Figure 3.

Enzymatic activities of the respiratory complexes are not temperature-sensitive in the absence of DsbA. The rates of oxygen consumption were determined polarographically at 25°C using a Clark-type oxygen electrode, in DDM-solubilized chromatophore membranes from cells grown in liquid enriched medium at 25°C under Res conditions. All assays were carried out using 2 ml of 50 mM MOPS, 5 mM MgCl₂, pH 7.2 assay buffer, containing 50–300 μg of DDM-dispersed membrane proteins [protein: detergent (w/w) of 1:1] from wild type and ΔdsbA strains. Depending on the segment of the respiratory chain to be assayed, the O₂ consumption reaction was initiated by addition of 1 mM NADH (for NADH dehydrogenase) (A), 200 μM DBH₂ (for bd-Qox) (B) or 250 μM N,N,N',N'-tetramethyl-p-phenylenediamine (TMPD) together with 10 mM sodium ascorbate (for cbb₃-Cox) (C).
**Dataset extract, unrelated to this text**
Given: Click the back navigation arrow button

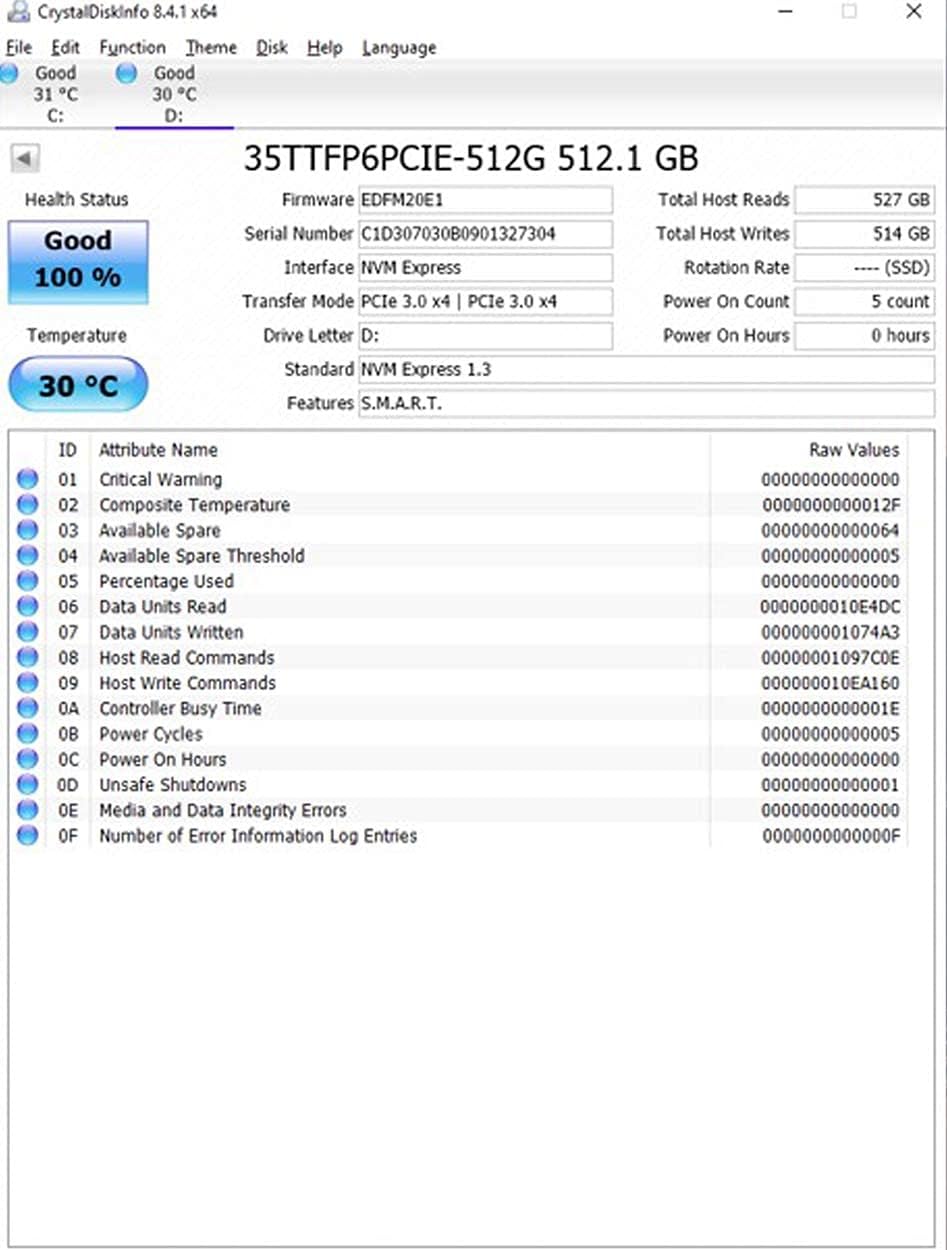Looking at the screenshot, I should (24, 160).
The same measurements at 25°C were also repeated after incubation of the membranes at 35°C for 2 h (gray bars) to assess the temperature response of the activities. The rates were determined as μmoles of O₂ reduced/min/mg total protein, and are shown as % of oxygen consumed taking as 100% the rate of the wild type strain. Average values of at least 3 independent measurements are shown. Error bars represent the range of values (maximum and minimum) obtained for each condition.